Sony chief executive eyes cost cuts to counter profit slide

28 Oct, 2008

Sony Corp Chief Executive Howard Stringer said the electronics maker needs to cut fixed costs to weather a downturn in demand and a surge in the yen that forced it to slash its profit forecasts last week. "We are selling a lot of television sets, more than ever, but we are not making money on them, and that's a by-product of a fixed-cost problem that we need to address," Stringer told a business seminar in Tokyo.
The maker of Bravia flat TVs and PlayStation 3 video game said when it cut its annual operating profit forecast by 57 percent on Thursday that it may have to shut some plants and cut jobs to bolster profitability.
Stringer said he would be spending this week working with his management team to come up with steps to respond to the earnings slump. He referred specifically to Japan as a region where fixed costs were an issue. Sony generates about 80 percent of its sales outside the Japanese market but still develops and makes a good chunk of its products in Japan, leaving it vulnerable to a higher yen and saddling it with relatively high labour costs.

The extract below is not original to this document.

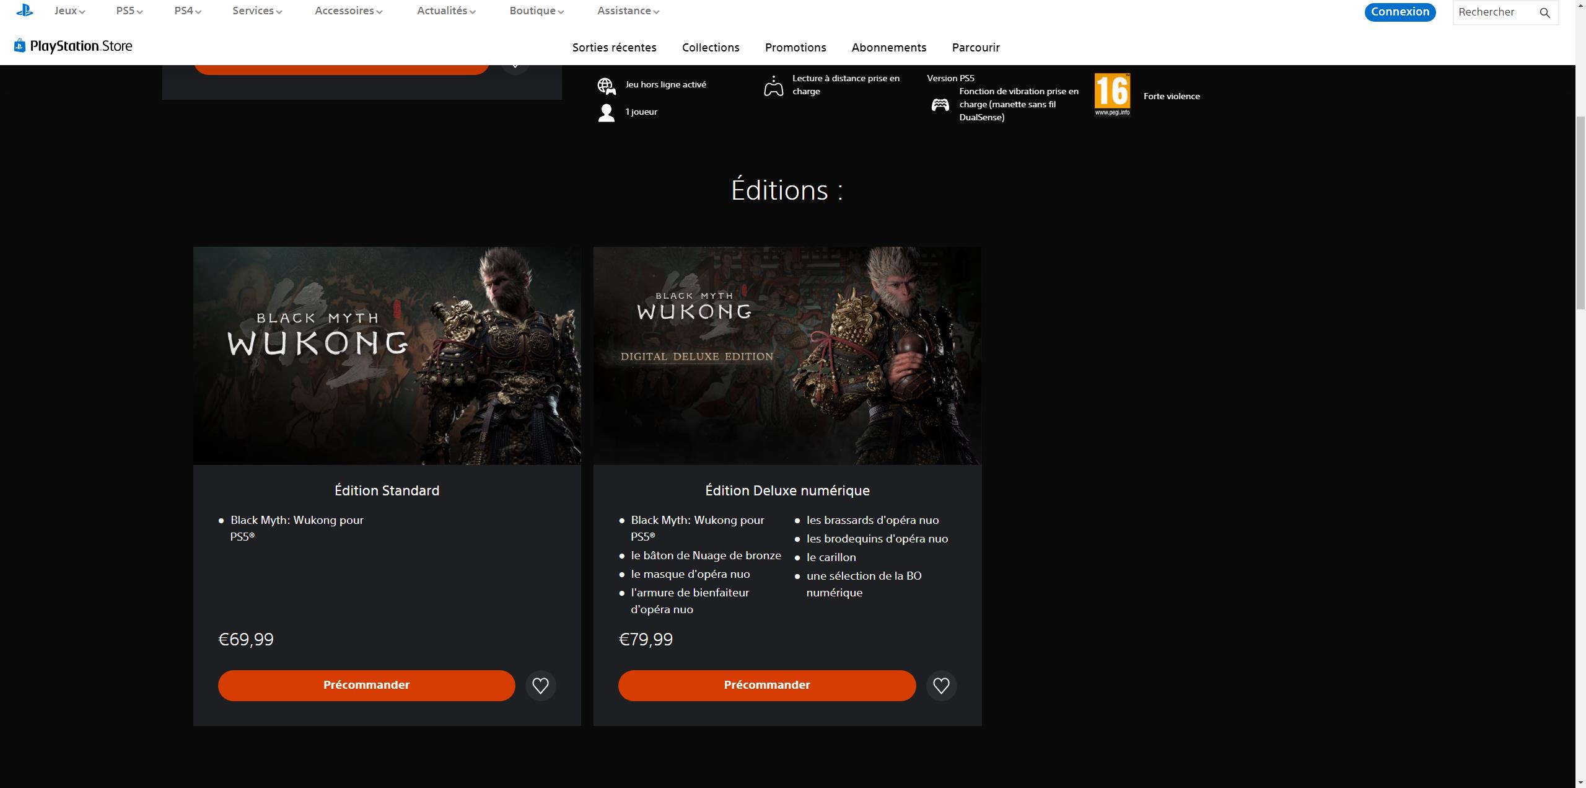Click the 1 joueur player icon
This screenshot has width=1586, height=788.
pos(606,113)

Daiwa Institute of Research analyst Kazuharu Miura said Sony may need to shift development and production outside of Japan, especially with the yen near a 13-year peak against the dollar and a six-year high against the euro.
"When the dollar was 105 yen and the euro was 150 yen, for example, this system seems to have worked. But given the current exchange rates, it may make less and less economic sense to keep manufacturing its products in Japan," Miura said.
Shares of Sony closed Monday down 7.7 percent at a 16-year low of 1,821 yen, having lost about one-fifth of their value in two sessions since the revision on Thursday and roughly half their value since Stringer took the helm over three years ago.
Stringer said he would stick to the company's targets for the year to March 2011, which include hitting a return on equity of 10 percent and doubling revenues from Brazil, Russia, India and China to 2 trillion yen ($21.6 billion).
He also defended Sony's long-held strategy of using content such as movies and software to drive sales of devices, and said the company had a strong cash position and balance sheet that would allow it to take advantage of the market downturn. The Sony brand would also help, he said. "A successful brand in a crisis buys you time. But it doesn't guarantee survival."